May 09, 2014, 08:43:00 AM

RIO DE JANEIRO–Prices in Brazil continued to creep higher in April, but inflation slowed substantially from the previous month, likely keeping alive expectations that the central bank’s recent cycle of interest-rate increases will come to an end.

Brazil’s consumer-price index, or IPCA, rose 0.67% in April, compared with a 0.92% rise in March, the Brazilian Institute of Geography and Statistics, or IBGE, said Friday. A Wall Street Journal poll of 14 economists had produced a median estimate that last month’s inflation would stand at 0.81%.

Prices of foods and beverages, after increasing at a torrid 1.92% pace in March, rose by a more manageable 1.19% last month as staples like tomatoes and cassava came down. A severe drought in Brazil this year hit an array of crops, though Finance Minister Guido Mantega said recently he thinks the effects would be passing.

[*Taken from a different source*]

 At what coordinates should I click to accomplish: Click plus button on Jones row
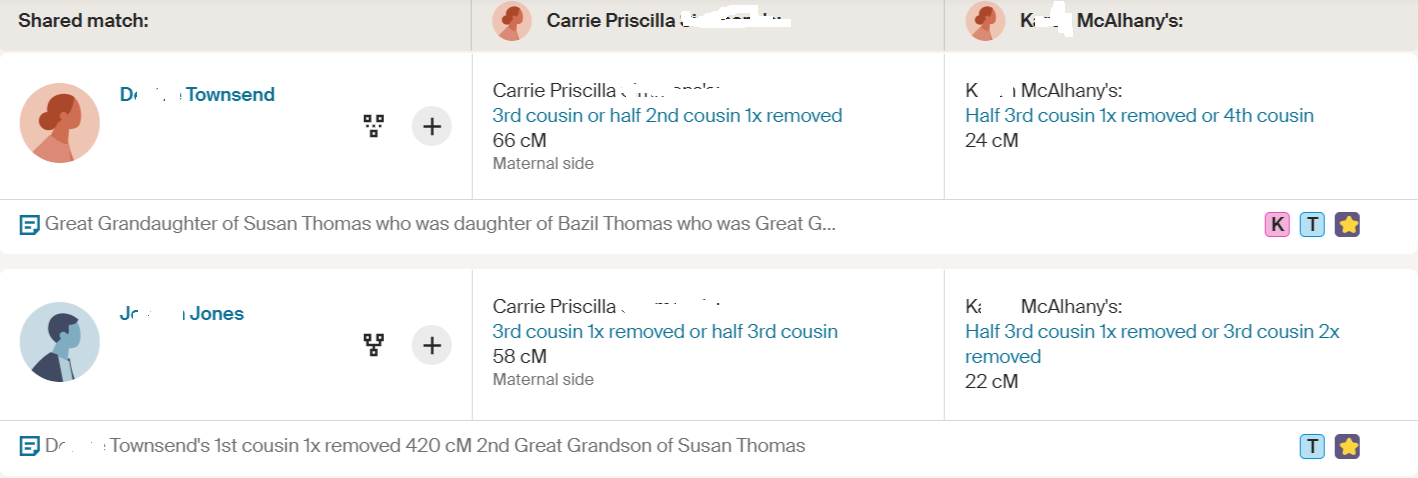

Despite the slowdown in price increases last month, local authorities face an uphill battle in bringing inflation below the 6.5% upper limit of the Central Bank of Brazil’s tolerance band for the end of the year. The running, 12-month inflation rate through the end of April rose to 6.28% from 6.15% in March.

To avoid going over the central bank’s limit by the end of the year, the IPCA must not rise by less than 0.455% per month on average. Price increases haven’t been that slow in Brazil since September.

Still, the lower-than-expected figure for the month could allow the central bank to hold off on additional increases to its baseline Selic interest rate at the next meeting, scheduled for May 27-28. The monetary authority has raised rates nine times over the past year, bringing the Selic to 11% currently from 7.25% in early 2013.